O Primeiro Trailer do Documentário da The Slits Estreia Aqui, e Nós Trocamos Uma Ideia Com o Diretor

William Badgley adianta o que podemos esperar de um dos filmes mais aguardados do ano.
Daisy Jones
London, GB

Há um ditado que diz que “o primeiro a atravessar a parede sempre sai ferido”, e de acordo com o cineasta William Badgley, esta é uma forma um tanto quanto precisa de se descrever a história das Slits – a banda punk britânica dos anos 70 que, liderada pela frontwoman Ari Up, pegou os limites da sociedade, sexo e gênero, e as esmagou como uvas sob marretas.
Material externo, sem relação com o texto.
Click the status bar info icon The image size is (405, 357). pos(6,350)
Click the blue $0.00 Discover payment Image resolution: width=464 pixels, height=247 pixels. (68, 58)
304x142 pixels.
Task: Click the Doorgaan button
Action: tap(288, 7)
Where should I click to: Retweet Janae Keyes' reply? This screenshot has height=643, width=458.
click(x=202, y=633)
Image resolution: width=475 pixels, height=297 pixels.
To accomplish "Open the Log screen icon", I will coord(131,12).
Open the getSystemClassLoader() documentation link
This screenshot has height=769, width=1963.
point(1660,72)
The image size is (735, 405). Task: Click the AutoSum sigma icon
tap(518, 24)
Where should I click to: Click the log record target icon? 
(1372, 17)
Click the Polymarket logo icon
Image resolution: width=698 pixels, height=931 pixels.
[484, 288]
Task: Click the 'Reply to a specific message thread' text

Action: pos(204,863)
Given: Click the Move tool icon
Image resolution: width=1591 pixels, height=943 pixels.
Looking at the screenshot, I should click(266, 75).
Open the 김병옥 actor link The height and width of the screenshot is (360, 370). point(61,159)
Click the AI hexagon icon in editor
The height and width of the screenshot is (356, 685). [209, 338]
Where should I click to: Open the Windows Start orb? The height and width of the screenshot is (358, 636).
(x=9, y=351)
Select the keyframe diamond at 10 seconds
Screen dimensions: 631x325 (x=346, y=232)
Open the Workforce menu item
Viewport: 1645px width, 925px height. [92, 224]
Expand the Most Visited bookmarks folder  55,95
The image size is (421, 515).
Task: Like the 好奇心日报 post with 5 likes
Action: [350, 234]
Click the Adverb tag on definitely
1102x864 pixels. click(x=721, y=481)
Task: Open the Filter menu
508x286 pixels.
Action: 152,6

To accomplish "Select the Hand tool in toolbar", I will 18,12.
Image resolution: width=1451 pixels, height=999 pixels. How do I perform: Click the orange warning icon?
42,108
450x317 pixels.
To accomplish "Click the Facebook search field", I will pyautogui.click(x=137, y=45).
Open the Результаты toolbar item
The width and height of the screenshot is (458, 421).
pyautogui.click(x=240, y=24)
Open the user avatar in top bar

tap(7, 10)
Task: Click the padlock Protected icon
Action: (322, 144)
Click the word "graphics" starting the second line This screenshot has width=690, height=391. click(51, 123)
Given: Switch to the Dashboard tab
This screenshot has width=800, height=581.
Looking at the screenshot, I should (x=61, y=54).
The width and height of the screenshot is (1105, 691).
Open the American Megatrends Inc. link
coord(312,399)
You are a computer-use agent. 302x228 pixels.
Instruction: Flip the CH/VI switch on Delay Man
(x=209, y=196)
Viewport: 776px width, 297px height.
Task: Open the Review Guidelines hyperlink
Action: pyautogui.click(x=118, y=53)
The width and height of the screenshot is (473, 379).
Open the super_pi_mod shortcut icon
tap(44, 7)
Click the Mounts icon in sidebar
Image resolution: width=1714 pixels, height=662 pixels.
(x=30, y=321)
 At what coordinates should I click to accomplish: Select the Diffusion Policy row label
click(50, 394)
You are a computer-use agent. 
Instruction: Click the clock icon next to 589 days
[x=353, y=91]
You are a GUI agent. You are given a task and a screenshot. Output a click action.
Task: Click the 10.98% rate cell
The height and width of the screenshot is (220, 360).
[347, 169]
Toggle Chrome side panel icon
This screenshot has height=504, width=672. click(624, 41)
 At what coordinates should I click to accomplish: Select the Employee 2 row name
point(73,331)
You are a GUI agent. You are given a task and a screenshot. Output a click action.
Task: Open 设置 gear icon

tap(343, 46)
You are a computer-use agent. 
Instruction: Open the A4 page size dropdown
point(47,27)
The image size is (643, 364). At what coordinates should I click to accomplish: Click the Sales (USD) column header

Nos dias de hoje, você tem só que ir até a esquina para esbarrar em uma garota com um penteado bagunçado e uma jaqueta de couro, ou num inferninho numa noite de quinta para flagrar alguém gritando em referência à “Typical Girls”. Só de pensar que houve uma época em que isso era visto como algo perigoso para uma garota parece ser absurdo para uma geração que cresceu com calças rasgadas e pôsteres de riot grrrls. E, por isso, temos uma dívida eterna com bandas como The Slits. Agora, a história delas será contada no documentário Here to be Heard.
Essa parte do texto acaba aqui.